There Goes The Windsor: cinema denied State heritage registration
The Heritage Council of WA at its September meeting considered the listing of the Windsor Theatre in Nedlands on the State Register of Heritage Places, before concluding that it “does not have sufficient cultural heritage significance at the State level for inclusion in the State Register”.
The Windsor was listed in the Survey of 20th Century Architecture in 1988, classified by the National Trust in 1990, and also recorded in the Nedlands Municipal Inventory in 1999. However, it was never actually listed in a Nedlands Planning Scheme Local Heritage List, and has now been rejected for State registration. Despite many professional, expert and community accolades over the years, the Windsor has never achieved any statutory heritage protection. Co-incidentally, it was also removed from the non-statutory Nedlands Municipal Inventory (now Local Heritage Survey) by Nedlands Council in July 2020.
The History Council, understanding the significance of any decision on listing the Windsor, and the state-wide precedent it would likely be, made a submission to the Heritage Council in August supporting listing. We argued that the draft assessment needed strengthening by a more substantial consideration of the historical and social values of the place, needed a more rigorous approach to the comparative analysis that compared the Windsor on a properly defined like-for-like basis, and needed to reference the assessment of authenticity within the overall assessment. The overall draft assessment, we concluded, “could be strengthened to better articulate the historical and social values of the place … [and] greatly enhance the assessed and registered significance of the place, and ultimately provide clearer guidance in the future management of the cultural heritage values of the place.”

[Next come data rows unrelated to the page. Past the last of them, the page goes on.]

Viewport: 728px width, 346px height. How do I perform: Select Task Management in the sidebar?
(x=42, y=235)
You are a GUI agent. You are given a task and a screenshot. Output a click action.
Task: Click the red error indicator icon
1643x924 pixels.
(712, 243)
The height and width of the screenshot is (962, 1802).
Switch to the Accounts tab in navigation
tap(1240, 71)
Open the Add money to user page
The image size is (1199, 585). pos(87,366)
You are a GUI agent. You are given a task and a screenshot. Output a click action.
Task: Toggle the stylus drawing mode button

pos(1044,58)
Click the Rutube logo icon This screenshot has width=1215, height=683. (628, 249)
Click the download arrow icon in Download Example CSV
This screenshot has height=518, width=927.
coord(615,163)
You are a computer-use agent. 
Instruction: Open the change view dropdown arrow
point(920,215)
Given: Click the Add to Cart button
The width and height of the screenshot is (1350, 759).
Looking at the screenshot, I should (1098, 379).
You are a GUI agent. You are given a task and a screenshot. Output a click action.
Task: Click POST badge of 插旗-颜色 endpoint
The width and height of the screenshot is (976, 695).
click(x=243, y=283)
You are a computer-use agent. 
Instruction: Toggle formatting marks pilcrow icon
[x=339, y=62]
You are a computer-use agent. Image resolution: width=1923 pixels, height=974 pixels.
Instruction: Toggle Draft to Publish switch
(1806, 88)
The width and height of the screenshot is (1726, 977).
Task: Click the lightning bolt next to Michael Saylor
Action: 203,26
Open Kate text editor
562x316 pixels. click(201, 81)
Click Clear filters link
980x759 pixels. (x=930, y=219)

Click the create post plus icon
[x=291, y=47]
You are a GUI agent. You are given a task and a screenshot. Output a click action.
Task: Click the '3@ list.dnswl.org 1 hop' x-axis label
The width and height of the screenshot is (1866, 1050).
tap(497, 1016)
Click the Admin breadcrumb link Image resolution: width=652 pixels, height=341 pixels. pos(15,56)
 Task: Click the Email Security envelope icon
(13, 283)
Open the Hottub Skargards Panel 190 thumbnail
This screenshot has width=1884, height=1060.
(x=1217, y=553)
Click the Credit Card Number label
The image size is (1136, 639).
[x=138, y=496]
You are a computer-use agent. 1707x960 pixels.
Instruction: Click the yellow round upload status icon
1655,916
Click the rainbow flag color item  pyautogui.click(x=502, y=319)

The Heritage Council came to its own conclusions, for reasons that are yet to be explained. As a consequence, defenders of the Windsor, and advocates for the conservation of heritage places and buildings generally, concerned that an unwelcome precedent is being set, have been planning and co-ordinating their responses under the aegis of the Art Deco & Modernist Society of Western Australia. It feels like a return to bad old days before heritage legislation, a sort of heritage redux, with old battles having to be fought all over again. Much is sure to heard about the Windsor decision in 2021 – watch this space. Plus ça change, plus c'est la même chose.